OpenAI ha annunciato la soluzione a uno dei sette Millennium Prize Problems, il problema di Navier-Stokes, usando un modello inedito e 10.000 agenti AI. Ma il matematico della NYU Tristan Buckmaster sostiene che OpenAI abbia sfruttato il suo lavoro non pubblicato per arrivare prima.

Etica - Ricerca 11 set 2026

2 min.

OpenAI risolve Navier-Stokes ma un matematico NYU accusa: “Ha usato il nostro lavoro”

OpenAI ha annunciato di aver risolto il problema di esistenza e regolarità delle equazioni di Navier-Stokes, uno dei sette Millennium Prize Problems selezionati dal Clay Mathematics Institute nel 2000. Prima di oggi, solo uno di questi problemi era stato risolto. Il premio in palio è un milione di dollari — che OpenAI ha dichiarato di non voler riscuotere. Ma l’annuncio è subito finito nel mezzo di una disputa accademica che mette in discussione come sia stato ottenuto il risultato.

Il professore della NYU Tristan Buckmaster e il matematico di Anthropic Levent Alpöge stavano lavorando in parallelo allo stesso problema, usando modelli AI tra cui Codex e Claude. Martedì hanno annunciato tre dimostrazioni, inclusi progressi preliminari proprio sulle equazioni di Navier-Stokes. Poche ore dopo, OpenAI ha pubblicato una prova completa. Buckmaster sostiene che OpenAI abbia avviato il proprio sforzo solo dopo aver saputo dei suoi progressi, adottando lo stesso metodo — un approccio raro nel campo — e usando la propria enorme disponibilità di risorse computazionali per arrivare al risultato per prima. Secondo quanto riportato, l’impresa ha impegnato 10.000 agenti AI per 88 ore consecutive, consumando 300 miliardi di token in output.

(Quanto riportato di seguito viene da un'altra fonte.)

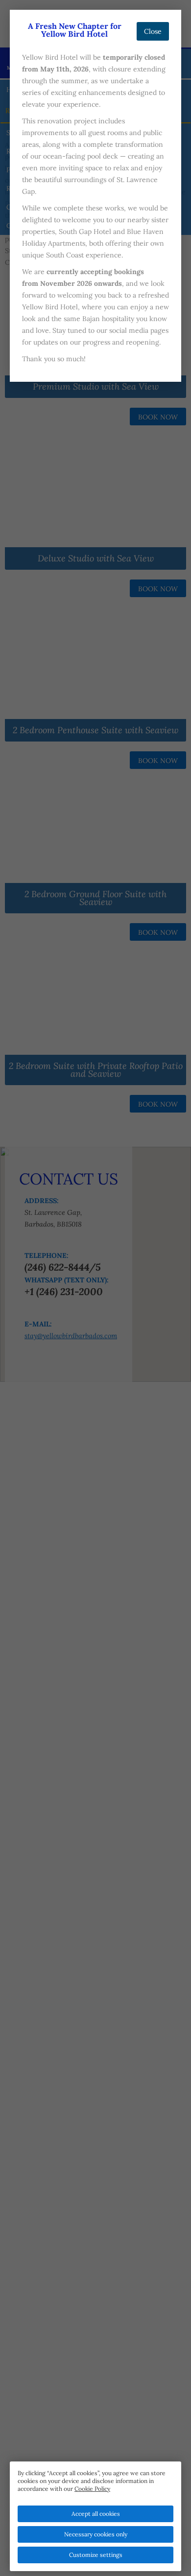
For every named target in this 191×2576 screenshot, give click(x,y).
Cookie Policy (92, 2488)
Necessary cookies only (95, 2534)
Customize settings (95, 2554)
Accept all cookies (96, 2513)
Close (153, 31)
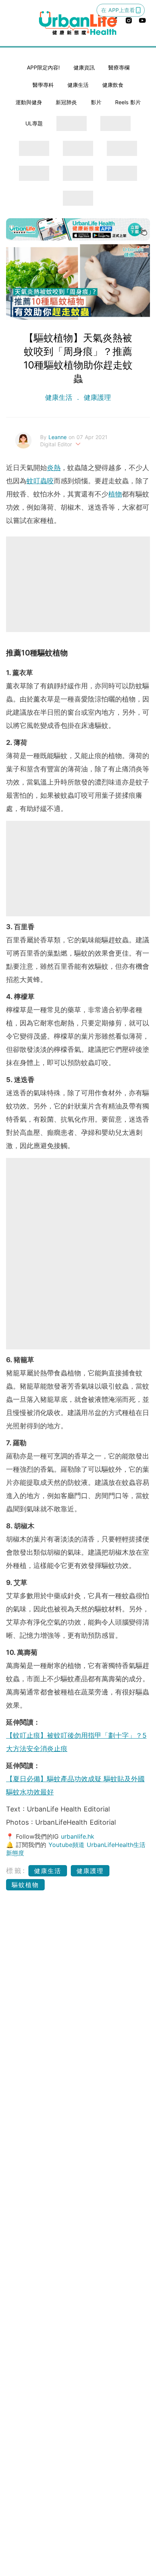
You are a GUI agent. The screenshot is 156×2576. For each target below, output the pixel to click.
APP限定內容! (43, 67)
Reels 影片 (128, 102)
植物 (115, 494)
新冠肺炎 (66, 102)
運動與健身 (29, 102)
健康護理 (96, 397)
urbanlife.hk (77, 1836)
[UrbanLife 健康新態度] (78, 23)
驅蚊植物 (25, 1884)
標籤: (16, 1871)
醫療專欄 (118, 67)
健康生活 (78, 85)
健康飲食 (112, 85)
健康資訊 (84, 67)
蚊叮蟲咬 (40, 481)
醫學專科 (43, 85)
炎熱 (54, 468)
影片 (96, 102)
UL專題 (34, 123)
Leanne (58, 437)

Le equazioni di Navier-Stokes descrivono il moto dei fluidi — aria, acqua, qualsiasi sostanza scorrevole. Il nodo matematico irrisolto riguardava se queste equazioni potessero, in determinate condizioni, “esplodere”: cioè prevedere velocità infinite, fisicamente impossibili. La dimostrazione di OpenAI mostra che questo collasso può avvenire. Il modello usato non è ancora stato rilasciato al pubblico, e la verifica formale della prova è durata 17 ore tramite GPT-6 Astra.

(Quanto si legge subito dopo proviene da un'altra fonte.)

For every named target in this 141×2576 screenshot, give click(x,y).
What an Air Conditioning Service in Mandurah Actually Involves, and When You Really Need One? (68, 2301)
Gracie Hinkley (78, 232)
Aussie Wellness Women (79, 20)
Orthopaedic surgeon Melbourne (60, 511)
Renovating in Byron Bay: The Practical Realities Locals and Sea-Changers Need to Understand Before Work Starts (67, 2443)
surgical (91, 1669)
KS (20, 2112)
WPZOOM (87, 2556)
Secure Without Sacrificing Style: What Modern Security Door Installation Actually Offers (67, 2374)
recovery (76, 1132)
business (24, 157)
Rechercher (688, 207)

OpenAI ha negato di aver acceduto al lavoro non pubblicato di Buckmaster e Alpöge. Il matematico interno Sébastien Bubeck, in una conferenza stampa, ha affermato che il metodo usato dall’azienda per risolvere il problema delle equazioni di Eulero — un passo intermedio — era del tutto diverso da quello dei due ricercatori. Per la soluzione completa di Navier-Stokes, però, il metodo seguito è risultato simile. OpenAI ha aggiunto un elemento che complica il quadro: “non possiamo escludere del tutto che dati anonimi derivati dall’uso dei nostri prodotti abbiano influenzato i nostri modelli.” Il CEO Sam Altman si è limitato a scrivere su X che le due prove sembrano differenti ora che il lavoro di Buckmaster è pubblico.

Buckmaster ha anche accusato Bubeck di averlo pressato a rimuovere il credito ad Alpöge e di averlo scoraggiato dal rendere pubblica la disputa. Accuse che OpenAI ha respinto. Buckmaster stesso, nel suo comunicato, ha tenuto a precisare di non voler accusare nessuno formalmente: non sa con certezza se i propri dati siano stati usati, né come. Ma la coincidenza — stesso metodo raro, stessa finestra temporale, conversazioni in corso tra le due parti — è abbastanza precisa da rendere la questione tutt’altro che chiusa.

Quello che resta, al netto della controversia, è un dato strutturale: i modelli AI possono ora produrre dimostrazioni su problemi che la matematica umana non aveva risolto in novant’anni. La domanda su chi meriti il credito — e su come le aziende tecnologiche debbano comportarsi nei confronti della ricerca accademica con cui interagiscono — diventerà sempre più pressante man mano che questi strumenti si avvicinano alla frontiera della conoscenza.